Review of the Hospital policy titled, "Discharge Process, Interdisciplinary, Policy number 857, provided by S3CCO as the hospital's policy for discharge planning, revealed the following: Patient discharge is coordinated in advance by the Case Manager/Social Worker in collaboration with the treatment team, patient, and family. Further review of the policy revealed no documented evidence of any specific provisions related to discharge planning.

Patient #1
Review of the medical record for Patient #1 revealed the patient was admitted to the Hospital on 06/30/16 with diagnoses of Atypical Pneumonia with Sepsis, COPD Exacerbation, Acute Hypoxic Respiratory Failure, Severe Malnutrition, and Sjogren's Syndrome/Scleroderma. Review of the record revealed the patient was transferred to Hospital "A" on 07/12/16 for higher level of care.

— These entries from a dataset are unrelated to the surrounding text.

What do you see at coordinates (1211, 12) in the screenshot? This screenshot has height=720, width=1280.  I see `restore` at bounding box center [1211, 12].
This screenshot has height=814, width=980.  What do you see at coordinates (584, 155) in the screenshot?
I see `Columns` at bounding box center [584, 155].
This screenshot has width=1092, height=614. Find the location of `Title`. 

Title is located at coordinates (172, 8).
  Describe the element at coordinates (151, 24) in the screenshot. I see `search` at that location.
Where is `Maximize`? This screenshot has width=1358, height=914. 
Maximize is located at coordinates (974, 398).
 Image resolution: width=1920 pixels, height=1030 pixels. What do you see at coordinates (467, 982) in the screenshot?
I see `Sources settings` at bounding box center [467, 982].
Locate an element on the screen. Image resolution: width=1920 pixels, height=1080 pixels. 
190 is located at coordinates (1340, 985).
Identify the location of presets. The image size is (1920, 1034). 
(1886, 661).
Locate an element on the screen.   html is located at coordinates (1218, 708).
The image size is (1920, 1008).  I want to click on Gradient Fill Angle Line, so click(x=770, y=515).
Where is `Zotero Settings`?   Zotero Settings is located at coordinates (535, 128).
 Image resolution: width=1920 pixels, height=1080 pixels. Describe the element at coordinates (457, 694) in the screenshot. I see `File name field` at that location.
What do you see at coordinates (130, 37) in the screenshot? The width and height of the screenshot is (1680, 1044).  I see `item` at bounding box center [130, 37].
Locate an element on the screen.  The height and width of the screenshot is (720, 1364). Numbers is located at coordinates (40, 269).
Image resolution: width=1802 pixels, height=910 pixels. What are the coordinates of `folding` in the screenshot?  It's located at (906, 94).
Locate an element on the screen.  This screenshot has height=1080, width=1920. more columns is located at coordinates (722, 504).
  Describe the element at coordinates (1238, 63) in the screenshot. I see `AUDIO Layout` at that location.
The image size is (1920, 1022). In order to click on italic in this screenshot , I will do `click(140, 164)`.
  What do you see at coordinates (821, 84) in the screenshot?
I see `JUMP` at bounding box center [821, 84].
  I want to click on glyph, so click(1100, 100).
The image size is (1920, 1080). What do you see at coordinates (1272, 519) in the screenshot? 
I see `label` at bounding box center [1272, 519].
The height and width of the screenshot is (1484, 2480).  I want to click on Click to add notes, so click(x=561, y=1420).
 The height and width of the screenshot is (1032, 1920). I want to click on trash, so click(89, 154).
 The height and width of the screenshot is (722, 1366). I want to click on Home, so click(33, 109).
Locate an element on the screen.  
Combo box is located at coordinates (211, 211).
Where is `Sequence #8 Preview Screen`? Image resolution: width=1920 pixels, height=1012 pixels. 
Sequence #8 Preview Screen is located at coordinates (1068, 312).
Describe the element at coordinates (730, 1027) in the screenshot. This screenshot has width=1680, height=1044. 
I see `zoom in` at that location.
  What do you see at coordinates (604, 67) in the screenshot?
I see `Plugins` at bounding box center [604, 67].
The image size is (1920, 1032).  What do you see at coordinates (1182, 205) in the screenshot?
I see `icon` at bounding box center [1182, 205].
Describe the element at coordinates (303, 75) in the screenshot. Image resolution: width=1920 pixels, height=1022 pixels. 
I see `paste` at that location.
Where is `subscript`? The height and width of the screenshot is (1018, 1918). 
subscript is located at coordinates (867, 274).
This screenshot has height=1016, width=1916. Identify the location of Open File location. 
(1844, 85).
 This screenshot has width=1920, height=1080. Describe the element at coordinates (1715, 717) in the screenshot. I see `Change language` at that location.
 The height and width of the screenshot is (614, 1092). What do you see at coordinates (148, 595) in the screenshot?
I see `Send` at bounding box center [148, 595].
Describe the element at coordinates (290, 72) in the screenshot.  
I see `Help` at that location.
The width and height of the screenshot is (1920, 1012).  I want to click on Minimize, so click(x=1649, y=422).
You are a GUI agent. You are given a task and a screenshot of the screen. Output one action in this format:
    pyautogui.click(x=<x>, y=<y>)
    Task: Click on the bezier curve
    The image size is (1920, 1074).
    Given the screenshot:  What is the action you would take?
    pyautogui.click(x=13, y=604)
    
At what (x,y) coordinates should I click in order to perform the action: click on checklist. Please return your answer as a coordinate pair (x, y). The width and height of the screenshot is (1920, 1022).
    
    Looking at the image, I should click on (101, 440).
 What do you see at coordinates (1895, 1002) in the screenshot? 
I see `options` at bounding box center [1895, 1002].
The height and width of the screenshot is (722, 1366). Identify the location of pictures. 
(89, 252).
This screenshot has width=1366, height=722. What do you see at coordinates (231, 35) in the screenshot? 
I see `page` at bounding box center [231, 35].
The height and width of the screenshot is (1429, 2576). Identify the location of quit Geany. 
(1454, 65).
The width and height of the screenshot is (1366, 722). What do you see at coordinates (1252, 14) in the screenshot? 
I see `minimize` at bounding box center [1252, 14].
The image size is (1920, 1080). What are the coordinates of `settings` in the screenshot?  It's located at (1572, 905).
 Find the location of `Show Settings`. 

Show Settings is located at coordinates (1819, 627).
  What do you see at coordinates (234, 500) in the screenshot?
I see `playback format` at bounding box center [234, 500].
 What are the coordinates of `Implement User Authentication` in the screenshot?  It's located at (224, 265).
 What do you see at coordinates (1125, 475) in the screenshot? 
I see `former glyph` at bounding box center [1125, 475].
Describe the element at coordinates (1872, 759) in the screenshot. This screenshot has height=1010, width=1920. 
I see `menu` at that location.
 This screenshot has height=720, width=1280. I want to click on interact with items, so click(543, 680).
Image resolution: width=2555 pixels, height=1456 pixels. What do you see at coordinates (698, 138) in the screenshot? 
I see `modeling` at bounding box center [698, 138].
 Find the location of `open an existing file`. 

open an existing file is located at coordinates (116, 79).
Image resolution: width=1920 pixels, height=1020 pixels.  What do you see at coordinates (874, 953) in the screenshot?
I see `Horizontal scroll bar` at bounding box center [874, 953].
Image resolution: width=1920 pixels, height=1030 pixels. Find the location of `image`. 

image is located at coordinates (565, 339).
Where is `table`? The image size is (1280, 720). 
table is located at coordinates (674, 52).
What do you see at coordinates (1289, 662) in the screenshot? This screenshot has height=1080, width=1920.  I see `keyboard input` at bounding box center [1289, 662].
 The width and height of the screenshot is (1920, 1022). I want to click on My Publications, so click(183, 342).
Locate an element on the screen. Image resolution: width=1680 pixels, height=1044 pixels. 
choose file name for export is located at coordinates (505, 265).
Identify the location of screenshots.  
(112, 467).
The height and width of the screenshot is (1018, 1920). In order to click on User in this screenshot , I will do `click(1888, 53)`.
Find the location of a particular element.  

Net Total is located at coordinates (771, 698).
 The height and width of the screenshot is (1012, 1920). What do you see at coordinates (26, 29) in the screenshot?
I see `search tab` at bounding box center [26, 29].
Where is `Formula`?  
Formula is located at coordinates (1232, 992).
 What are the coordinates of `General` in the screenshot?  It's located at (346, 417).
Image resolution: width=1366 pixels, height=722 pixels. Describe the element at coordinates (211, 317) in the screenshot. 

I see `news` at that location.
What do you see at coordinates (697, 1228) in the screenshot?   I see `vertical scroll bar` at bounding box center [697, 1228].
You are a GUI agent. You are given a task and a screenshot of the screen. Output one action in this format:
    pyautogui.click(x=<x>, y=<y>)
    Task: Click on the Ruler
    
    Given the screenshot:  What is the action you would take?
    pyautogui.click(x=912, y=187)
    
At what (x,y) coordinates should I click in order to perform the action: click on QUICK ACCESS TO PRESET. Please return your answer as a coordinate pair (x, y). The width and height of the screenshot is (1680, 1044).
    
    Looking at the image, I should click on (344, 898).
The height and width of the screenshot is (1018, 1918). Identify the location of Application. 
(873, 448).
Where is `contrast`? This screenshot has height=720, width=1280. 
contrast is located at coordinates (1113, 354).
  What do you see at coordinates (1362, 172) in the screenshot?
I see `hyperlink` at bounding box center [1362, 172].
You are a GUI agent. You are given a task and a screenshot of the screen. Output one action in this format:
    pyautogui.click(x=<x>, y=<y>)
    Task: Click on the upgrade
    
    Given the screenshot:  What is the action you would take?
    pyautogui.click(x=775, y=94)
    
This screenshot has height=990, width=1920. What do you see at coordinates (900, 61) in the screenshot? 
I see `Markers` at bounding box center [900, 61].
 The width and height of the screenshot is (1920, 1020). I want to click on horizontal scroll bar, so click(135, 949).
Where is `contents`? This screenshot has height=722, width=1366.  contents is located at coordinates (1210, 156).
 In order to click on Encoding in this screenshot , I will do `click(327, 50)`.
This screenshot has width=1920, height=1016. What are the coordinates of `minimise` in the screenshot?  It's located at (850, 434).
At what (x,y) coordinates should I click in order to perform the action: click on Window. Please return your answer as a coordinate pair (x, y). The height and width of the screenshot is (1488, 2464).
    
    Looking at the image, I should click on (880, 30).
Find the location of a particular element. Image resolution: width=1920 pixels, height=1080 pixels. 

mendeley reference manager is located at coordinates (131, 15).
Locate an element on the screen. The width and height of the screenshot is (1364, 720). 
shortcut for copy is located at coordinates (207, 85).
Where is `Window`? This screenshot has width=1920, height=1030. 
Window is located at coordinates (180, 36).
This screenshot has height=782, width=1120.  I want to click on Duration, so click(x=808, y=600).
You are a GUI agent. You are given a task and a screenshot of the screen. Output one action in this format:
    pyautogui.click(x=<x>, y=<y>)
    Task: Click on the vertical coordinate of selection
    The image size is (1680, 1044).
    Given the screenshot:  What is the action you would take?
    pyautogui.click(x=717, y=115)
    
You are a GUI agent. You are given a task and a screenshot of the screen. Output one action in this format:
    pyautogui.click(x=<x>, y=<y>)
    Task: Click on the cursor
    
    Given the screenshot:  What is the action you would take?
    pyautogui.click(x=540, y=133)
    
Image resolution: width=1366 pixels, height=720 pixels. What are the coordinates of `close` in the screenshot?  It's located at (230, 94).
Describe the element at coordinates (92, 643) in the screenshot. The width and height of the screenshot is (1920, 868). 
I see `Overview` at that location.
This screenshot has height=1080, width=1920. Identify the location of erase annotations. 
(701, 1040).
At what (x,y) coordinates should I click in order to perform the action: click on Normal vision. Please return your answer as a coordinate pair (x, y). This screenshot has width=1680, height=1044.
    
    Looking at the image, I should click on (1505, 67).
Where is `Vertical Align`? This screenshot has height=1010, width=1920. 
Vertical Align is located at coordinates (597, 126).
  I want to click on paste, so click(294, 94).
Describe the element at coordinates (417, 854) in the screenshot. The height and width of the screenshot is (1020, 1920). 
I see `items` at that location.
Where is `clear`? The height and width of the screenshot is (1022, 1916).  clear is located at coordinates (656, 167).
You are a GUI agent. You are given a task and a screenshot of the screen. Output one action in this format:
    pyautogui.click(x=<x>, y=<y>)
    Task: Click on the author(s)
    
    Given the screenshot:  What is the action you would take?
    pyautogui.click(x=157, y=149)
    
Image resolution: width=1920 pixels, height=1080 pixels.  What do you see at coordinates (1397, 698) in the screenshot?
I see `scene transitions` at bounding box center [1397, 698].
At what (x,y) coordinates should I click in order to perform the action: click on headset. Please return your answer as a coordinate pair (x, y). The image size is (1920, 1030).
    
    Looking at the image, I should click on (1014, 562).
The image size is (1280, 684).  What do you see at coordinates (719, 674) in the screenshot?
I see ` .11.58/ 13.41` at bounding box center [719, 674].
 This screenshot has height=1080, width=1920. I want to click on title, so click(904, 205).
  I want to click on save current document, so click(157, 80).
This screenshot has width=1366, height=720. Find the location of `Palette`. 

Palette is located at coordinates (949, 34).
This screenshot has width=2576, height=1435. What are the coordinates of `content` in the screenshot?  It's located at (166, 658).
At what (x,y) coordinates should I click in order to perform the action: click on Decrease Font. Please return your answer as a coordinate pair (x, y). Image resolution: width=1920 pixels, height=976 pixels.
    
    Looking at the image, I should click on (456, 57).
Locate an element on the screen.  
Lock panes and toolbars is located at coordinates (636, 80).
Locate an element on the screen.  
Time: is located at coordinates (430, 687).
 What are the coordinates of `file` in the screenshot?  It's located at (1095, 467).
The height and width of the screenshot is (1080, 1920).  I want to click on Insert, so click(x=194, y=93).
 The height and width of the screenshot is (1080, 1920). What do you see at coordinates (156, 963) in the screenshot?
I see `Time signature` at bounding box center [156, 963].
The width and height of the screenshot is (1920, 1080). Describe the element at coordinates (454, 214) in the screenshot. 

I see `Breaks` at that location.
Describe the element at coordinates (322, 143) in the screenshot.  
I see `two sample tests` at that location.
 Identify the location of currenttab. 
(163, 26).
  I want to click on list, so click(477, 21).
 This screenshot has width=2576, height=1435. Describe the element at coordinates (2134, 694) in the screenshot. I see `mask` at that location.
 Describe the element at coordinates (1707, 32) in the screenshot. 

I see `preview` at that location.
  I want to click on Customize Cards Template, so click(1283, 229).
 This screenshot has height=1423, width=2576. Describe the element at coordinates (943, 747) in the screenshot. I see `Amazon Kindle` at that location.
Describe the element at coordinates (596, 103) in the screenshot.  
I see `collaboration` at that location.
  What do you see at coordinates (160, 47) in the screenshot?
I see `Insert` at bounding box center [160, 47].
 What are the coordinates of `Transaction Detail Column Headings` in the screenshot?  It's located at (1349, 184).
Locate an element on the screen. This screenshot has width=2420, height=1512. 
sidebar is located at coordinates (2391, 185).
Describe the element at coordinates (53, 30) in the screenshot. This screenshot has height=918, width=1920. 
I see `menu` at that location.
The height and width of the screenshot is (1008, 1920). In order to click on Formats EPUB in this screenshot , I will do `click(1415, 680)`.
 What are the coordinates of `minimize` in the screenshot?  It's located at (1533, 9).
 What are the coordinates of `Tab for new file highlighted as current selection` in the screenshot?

Further review of the patient's record revealed no documented evidence of any discharge planning. Review of the record revealed no documented evidence of the IAA Social Services/Case Management form or any Case Management progress notes.

In an interview on 10/13/16 at 1:20 p.m., S12RN Case Manager stated discharge planning started on admission and was reviewed weekly. He stated it was documented on the Weekly Team Conference Report. He also stated it was documented in the team meetings and on last page of care plan. S12RN Case Manager was asked to review the record of Patient #1. He confirmed he was Case Manager at the time this patient was admitted. He confirmed there was no documentation of discharge planning in the record of Patient #1. After reviewing the discharge planning documented for another patient, he confirmed the IAA Social Services/Case Management form and the Case Management progress notes was where the discharge planning was documented.

In an interview on 10/13/16 at 4:00 p.m., S4CEO confirmed they were unable to find any documentation of discharge planning for this patient.